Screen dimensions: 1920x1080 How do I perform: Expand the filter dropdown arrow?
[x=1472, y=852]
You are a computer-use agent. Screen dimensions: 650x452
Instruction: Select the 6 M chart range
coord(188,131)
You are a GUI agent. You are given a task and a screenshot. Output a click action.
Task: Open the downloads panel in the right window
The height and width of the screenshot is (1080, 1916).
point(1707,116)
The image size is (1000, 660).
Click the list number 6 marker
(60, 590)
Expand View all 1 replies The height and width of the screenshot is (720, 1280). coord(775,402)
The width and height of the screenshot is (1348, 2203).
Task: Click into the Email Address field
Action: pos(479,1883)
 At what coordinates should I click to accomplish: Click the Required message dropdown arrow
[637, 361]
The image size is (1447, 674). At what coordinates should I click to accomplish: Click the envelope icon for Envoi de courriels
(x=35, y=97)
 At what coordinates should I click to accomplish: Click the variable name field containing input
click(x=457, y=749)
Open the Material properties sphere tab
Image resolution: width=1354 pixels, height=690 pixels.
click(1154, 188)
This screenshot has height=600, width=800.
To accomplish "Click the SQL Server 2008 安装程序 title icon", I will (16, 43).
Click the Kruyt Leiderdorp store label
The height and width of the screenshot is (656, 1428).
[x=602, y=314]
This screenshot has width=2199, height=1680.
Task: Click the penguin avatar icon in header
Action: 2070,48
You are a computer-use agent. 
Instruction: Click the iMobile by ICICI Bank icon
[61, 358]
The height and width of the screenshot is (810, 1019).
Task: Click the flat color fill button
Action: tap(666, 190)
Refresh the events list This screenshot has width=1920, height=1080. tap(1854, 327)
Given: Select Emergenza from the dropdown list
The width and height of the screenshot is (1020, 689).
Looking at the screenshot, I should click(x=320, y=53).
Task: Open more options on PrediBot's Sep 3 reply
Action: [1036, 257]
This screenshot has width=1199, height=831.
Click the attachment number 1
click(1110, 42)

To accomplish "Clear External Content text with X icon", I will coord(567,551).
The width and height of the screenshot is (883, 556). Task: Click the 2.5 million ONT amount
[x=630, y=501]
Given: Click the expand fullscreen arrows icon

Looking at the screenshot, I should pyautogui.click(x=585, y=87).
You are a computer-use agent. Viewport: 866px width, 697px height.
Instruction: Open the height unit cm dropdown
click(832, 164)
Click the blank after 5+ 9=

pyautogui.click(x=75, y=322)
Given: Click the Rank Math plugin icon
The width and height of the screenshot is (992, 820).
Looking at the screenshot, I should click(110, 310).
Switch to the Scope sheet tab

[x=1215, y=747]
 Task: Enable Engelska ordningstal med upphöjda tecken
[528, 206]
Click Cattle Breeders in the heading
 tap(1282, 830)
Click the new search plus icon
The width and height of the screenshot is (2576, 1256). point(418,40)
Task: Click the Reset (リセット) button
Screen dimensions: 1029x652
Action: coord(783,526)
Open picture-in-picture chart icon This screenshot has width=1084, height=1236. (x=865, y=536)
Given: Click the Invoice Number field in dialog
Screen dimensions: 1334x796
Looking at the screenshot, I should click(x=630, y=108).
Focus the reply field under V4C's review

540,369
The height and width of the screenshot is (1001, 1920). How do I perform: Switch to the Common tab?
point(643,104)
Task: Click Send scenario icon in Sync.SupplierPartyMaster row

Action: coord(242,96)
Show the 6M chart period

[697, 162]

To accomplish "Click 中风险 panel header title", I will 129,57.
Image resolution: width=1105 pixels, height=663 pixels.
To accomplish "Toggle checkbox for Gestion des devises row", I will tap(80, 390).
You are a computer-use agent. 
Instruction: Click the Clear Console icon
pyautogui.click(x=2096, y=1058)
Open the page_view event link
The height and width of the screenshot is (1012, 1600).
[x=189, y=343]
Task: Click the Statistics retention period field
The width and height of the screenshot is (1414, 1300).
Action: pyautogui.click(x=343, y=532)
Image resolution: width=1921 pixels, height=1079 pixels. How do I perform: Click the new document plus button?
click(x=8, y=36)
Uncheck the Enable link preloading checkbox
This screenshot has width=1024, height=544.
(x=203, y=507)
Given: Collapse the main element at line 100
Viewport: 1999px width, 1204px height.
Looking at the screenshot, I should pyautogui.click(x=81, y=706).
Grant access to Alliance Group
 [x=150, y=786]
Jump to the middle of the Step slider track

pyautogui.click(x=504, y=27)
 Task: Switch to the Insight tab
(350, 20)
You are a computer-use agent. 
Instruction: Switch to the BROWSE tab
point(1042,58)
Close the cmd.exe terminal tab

» Instruction:
Please put every line of the records above into a Markdown table with the columns Row and Line, numbering the rows and skipping blank lines.

» Result for this task:
| Row | Line |
|---|---|
| 1 | Screen dimensions: 1920x1080 How do I perform: Expand the filter dropdown arrow? |
| 2 | [x=1472, y=852] |
| 3 | You are a computer-use agent. Screen dimensions: 650x452 |
| 4 | Instruction: Select the 6 M chart range |
| 5 | coord(188,131) |
| 6 | You are a GUI agent. You are given a task and a screenshot. Output a click action. |
| 7 | Task: Open the downloads panel in the right window |
| 8 | The height and width of the screenshot is (1080, 1916). |
| 9 | point(1707,116) |
| 10 | The image size is (1000, 660). |
| 11 | Click the list number 6 marker |
| 12 | (60, 590) |
| 13 | Expand View all 1 replies The height and width of the screenshot is (720, 1280). coord(775,402) |
| 14 | The width and height of the screenshot is (1348, 2203). |
| 15 | Task: Click into the Email Address field |
| 16 | Action: pos(479,1883) |
| 17 |  At what coordinates should I click to accomplish: Click the Required message dropdown arrow |
| 18 | [637, 361] |
| 19 | The image size is (1447, 674). At what coordinates should I click to accomplish: Click the envelope icon for Envoi de courriels |
| 20 | (x=35, y=97) |
| 21 |  At what coordinates should I click to accomplish: Click the variable name field containing input |
| 22 | click(x=457, y=749) |
| 23 | Open the Material properties sphere tab |
| 24 | Image resolution: width=1354 pixels, height=690 pixels. |
| 25 | click(1154, 188) |
| 26 | This screenshot has height=600, width=800. |
| 27 | To accomplish "Click the SQL Server 2008 安装程序 title icon", I will (16, 43). |
| 28 | Click the Kruyt Leiderdorp store label |
| 29 | The height and width of the screenshot is (656, 1428). |
| 30 | [x=602, y=314] |
| 31 | This screenshot has width=2199, height=1680. |
| 32 | Task: Click the penguin avatar icon in header |
| 33 | Action: 2070,48 |
| 34 | You are a computer-use agent.  |
| 35 | Instruction: Click the iMobile by ICICI Bank icon |
| 36 | [61, 358] |
| 37 | The height and width of the screenshot is (810, 1019). |
| 38 | Task: Click the flat color fill button |
| 39 | Action: tap(666, 190) |
| 40 | Refresh the events list This screenshot has width=1920, height=1080. tap(1854, 327) |
| 41 | Given: Select Emergenza from the dropdown list |
| 42 | The width and height of the screenshot is (1020, 689). |
| 43 | Looking at the screenshot, I should click(x=320, y=53). |
| 44 | Task: Open more options on PrediBot's Sep 3 reply |
| 45 | Action: [1036, 257] |
| 46 | This screenshot has width=1199, height=831. |
| 47 | Click the attachment number 1 |
| 48 | click(1110, 42) |
| 49 | To accomplish "Clear External Content text with X icon", I will coord(567,551). |
| 50 | The width and height of the screenshot is (883, 556). Task: Click the 2.5 million ONT amount |
| 51 | [x=630, y=501] |
| 52 | Given: Click the expand fullscreen arrows icon |
| 53 | Looking at the screenshot, I should pyautogui.click(x=585, y=87). |
| 54 | You are a computer-use agent. Viewport: 866px width, 697px height. |
| 55 | Instruction: Open the height unit cm dropdown |
| 56 | click(832, 164) |
| 57 | Click the blank after 5+ 9= |
| 58 | pyautogui.click(x=75, y=322) |
| 59 | Given: Click the Rank Math plugin icon |
| 60 | The width and height of the screenshot is (992, 820). |
| 61 | Looking at the screenshot, I should click(110, 310). |
| 62 | Switch to the Scope sheet tab |
| 63 | [x=1215, y=747] |
| 64 |  Task: Enable Engelska ordningstal med upphöjda tecken |
| 65 | [528, 206] |
| 66 | Click Cattle Breeders in the heading |
| 67 |  tap(1282, 830) |
| 68 | Click the new search plus icon |
| 69 | The width and height of the screenshot is (2576, 1256). point(418,40) |
| 70 | Task: Click the Reset (リセット) button |
| 71 | Screen dimensions: 1029x652 |
| 72 | Action: coord(783,526) |
| 73 | Open picture-in-picture chart icon This screenshot has width=1084, height=1236. (x=865, y=536) |
| 74 | Given: Click the Invoice Number field in dialog |
| 75 | Screen dimensions: 1334x796 |
| 76 | Looking at the screenshot, I should click(x=630, y=108). |
| 77 | Focus the reply field under V4C's review |
| 78 | 540,369 |
| 79 | The height and width of the screenshot is (1001, 1920). How do I perform: Switch to the Common tab? |
| 80 | point(643,104) |
| 81 | Task: Click Send scenario icon in Sync.SupplierPartyMaster row |
| 82 | Action: coord(242,96) |
| 83 | Show the 6M chart period |
| 84 | [697, 162] |
| 85 | To accomplish "Click 中风险 panel header title", I will 129,57. |
| 86 | Image resolution: width=1105 pixels, height=663 pixels. |
| 87 | To accomplish "Toggle checkbox for Gestion des devises row", I will tap(80, 390). |
| 88 | You are a computer-use agent.  |
| 89 | Instruction: Click the Clear Console icon |
| 90 | pyautogui.click(x=2096, y=1058) |
| 91 | Open the page_view event link |
| 92 | The height and width of the screenshot is (1012, 1600). |
| 93 | [x=189, y=343] |
| 94 | Task: Click the Statistics retention period field |
| 95 | The width and height of the screenshot is (1414, 1300). |
| 96 | Action: pyautogui.click(x=343, y=532) |
| 97 | Image resolution: width=1921 pixels, height=1079 pixels. How do I perform: Click the new document plus button? |
| 98 | click(x=8, y=36) |
| 99 | Uncheck the Enable link preloading checkbox |
| 100 | This screenshot has width=1024, height=544. |
| 101 | (x=203, y=507) |
| 102 | Given: Collapse the main element at line 100 |
| 103 | Viewport: 1999px width, 1204px height. |
| 104 | Looking at the screenshot, I should pyautogui.click(x=81, y=706). |
| 105 | Grant access to Alliance Group |
| 106 |  [x=150, y=786] |
| 107 | Jump to the middle of the Step slider track |
| 108 | pyautogui.click(x=504, y=27) |
| 109 |  Task: Switch to the Insight tab |
| 110 | (350, 20) |
| 111 | You are a computer-use agent.  |
| 112 | Instruction: Switch to the BROWSE tab |
| 113 | point(1042,58) |
| 114 | Close the cmd.exe terminal tab |